Muchos corredores hablan de un sueño reparador después de su tirada larga semanal. Sin embargo, cuando se acerca un maratón, las noches en blanco no son raras. Si el corredor ocasional puede disfrutar de los beneficios de la actividad física y dormir como un tronco, el efecto del deporte sobre el sueño puede ser distinto en un maratoniano. Entre el estrés y la excitación, el sueño de los corredores puede alterarse antes de una competición. Un estudio publicado en 2019 reveló que el 70 % de los atletas de resistencia sufren trastornos del sueño antes de una competición por culpa del cortisol y la ansiedad. Marie Bouchard coincide, aunque lo matiza a su manera: «Está claro que las noches previas a una competición suelen ser las peores por la excitación que genera el evento, pero con mis semanas tan cargadas ya no tengo ese “problema”. Al contrario, creo que aprovecho los fines de semana de competición para descansar. El entrenamiento de las noches de guardia probablemente tenga algo que ver: repasas los casos de los pacientes que has visto, estás alerta y, por tanto, duermes peor... Así que sí, gestionar el estrés es una de las claves del sueño». Y cuidado también con la sobrecarga de entrenamiento, que provoca fatiga crónica... e insomnio.

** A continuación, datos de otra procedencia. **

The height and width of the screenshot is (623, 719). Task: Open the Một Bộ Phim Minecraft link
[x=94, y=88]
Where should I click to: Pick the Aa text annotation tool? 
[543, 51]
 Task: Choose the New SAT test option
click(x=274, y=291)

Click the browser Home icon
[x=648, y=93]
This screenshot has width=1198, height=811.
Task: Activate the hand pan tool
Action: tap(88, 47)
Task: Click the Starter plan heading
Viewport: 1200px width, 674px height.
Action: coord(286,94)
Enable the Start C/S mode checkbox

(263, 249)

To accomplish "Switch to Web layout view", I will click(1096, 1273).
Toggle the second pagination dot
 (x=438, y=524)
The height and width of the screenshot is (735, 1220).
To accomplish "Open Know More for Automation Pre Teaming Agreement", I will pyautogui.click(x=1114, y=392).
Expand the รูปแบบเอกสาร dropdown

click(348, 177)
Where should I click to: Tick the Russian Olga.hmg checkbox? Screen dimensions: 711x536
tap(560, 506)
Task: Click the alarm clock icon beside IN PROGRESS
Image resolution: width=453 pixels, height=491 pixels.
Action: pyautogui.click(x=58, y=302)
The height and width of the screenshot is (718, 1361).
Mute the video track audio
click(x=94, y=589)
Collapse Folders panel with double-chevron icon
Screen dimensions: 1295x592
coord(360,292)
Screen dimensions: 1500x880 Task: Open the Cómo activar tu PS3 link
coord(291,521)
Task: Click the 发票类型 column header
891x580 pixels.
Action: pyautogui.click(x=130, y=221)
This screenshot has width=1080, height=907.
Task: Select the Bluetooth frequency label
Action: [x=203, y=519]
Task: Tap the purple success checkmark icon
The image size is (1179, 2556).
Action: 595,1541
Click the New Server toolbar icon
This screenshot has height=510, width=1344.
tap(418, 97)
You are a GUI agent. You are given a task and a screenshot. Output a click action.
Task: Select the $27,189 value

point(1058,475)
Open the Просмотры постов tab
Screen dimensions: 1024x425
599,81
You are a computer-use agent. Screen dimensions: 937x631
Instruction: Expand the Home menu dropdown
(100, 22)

Lo más importante para analizar nuestras necesidades y, con mayor motivo, nuestro sueño, es conocernos bien. Si nos escuchamos y entendemos cómo funciona nuestro cuerpo, resulta más fácil detectar las señales de falta de sueño. Por ejemplo, si te cuesta ponerte a entrenar, pierdes explosividad, estás más irritable o incluso deprimido, puede deberse en parte a la falta de sueño. Marie Bouchard, cuyas guardias complican aún más sus noches, comparte algunos consejos: «Después de una guardia, que a menudo se convierte en jornadas de 25 horas con un máximo de 2 o 3 horas de sueño, duermo en cuanto puedo y evito quedarme haciendo scroll en el móvil. Suelo dormir de 11 a 16 o 17 horas, después salgo a hacer un rodaje aeróbico y vuelvo a dormir sin problemas toda la noche. Duermo SIEMPRE con tapones, incluso cuando no hay ruido: me ayudan a crear mi propia burbuja. Lo ideal es tener la habitación bastante fresca y, si es posible, completamente a oscuras»

Puede que el diablo vista de Prada, pero sobre todo se esconde en los detalles. 

Y ahora, shhhhh... escucha a tu cuerpo.